*** Opening of SUPPLIED DATA ***

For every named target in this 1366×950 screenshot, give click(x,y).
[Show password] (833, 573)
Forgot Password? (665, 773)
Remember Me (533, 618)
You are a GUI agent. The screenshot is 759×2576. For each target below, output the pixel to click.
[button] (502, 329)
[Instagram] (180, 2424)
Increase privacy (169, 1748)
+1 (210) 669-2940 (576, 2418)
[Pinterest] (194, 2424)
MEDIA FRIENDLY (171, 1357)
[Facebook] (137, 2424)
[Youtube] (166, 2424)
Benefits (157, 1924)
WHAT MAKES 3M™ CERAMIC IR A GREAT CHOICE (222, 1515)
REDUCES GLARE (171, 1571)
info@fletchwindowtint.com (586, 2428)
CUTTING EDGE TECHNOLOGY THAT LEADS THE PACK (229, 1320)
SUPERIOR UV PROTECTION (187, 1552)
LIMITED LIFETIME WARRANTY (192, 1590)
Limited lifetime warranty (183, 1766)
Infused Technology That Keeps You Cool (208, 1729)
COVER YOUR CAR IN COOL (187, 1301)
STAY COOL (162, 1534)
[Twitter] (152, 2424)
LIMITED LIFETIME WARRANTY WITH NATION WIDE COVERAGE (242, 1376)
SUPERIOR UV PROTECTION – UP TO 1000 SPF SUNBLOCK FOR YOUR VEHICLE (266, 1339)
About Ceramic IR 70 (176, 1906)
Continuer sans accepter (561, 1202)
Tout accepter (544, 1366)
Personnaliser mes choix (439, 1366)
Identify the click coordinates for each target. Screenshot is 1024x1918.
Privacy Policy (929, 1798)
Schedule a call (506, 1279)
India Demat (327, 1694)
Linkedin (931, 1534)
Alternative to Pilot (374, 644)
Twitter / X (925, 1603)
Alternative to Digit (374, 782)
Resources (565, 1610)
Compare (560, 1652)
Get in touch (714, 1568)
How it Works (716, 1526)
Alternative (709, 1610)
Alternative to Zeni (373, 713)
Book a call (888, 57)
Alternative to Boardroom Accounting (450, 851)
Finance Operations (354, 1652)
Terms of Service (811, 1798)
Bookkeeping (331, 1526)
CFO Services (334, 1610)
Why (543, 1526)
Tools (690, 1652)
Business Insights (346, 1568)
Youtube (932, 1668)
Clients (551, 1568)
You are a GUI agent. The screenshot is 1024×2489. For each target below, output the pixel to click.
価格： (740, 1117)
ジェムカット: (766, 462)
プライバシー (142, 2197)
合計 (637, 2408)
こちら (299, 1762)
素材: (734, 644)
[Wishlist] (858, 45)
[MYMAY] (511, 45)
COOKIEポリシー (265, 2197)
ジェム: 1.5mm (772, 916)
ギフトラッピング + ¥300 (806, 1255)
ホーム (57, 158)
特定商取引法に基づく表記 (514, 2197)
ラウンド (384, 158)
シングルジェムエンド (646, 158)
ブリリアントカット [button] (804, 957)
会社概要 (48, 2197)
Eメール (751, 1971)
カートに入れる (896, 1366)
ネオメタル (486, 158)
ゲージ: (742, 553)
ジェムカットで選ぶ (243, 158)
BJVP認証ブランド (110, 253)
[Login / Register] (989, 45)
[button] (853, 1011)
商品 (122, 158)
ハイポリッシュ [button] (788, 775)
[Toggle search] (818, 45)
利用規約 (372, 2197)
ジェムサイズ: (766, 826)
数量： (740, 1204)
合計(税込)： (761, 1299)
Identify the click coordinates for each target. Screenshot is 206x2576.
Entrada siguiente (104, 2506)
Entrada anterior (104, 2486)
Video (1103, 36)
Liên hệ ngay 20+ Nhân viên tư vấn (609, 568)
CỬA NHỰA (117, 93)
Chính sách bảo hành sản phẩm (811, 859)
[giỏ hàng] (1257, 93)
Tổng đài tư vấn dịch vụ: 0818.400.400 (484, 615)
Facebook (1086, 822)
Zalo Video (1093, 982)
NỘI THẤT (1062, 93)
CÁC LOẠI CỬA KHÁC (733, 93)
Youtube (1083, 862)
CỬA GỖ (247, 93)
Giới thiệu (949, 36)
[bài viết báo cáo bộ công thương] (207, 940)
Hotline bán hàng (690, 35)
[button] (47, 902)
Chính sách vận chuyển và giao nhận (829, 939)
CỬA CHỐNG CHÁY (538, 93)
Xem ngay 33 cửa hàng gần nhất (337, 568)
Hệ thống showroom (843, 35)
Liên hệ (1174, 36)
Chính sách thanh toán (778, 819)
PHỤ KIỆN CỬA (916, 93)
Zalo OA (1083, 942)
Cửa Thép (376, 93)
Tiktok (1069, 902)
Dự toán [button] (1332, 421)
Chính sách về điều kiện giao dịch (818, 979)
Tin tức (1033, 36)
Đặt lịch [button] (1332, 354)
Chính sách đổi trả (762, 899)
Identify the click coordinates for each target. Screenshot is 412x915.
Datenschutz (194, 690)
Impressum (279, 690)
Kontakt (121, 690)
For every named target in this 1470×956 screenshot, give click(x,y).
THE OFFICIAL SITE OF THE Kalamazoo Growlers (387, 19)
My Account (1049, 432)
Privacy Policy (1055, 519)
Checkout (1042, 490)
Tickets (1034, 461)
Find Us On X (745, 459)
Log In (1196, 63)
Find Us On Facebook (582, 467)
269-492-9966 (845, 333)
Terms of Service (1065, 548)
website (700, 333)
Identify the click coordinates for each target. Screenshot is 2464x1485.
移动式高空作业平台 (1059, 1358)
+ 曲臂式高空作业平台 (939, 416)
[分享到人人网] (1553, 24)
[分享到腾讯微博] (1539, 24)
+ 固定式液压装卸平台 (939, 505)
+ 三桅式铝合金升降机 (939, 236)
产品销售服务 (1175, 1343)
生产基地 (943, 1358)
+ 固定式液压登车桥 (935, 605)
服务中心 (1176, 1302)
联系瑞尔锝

*** Close of SUPPLIED DATA ***

• _WHAT YOU WILL DO_
Which lines of the data contain the string "Chính"? Copy each one.

• _ANSWER BELOW_
Chính sách bảo hành sản phẩm (811, 859)
Chính sách vận chuyển và giao nhận (829, 939)
Chính sách thanh toán (778, 819)
Chính sách về điều kiện giao dịch (818, 979)
Chính sách đổi trả (762, 899)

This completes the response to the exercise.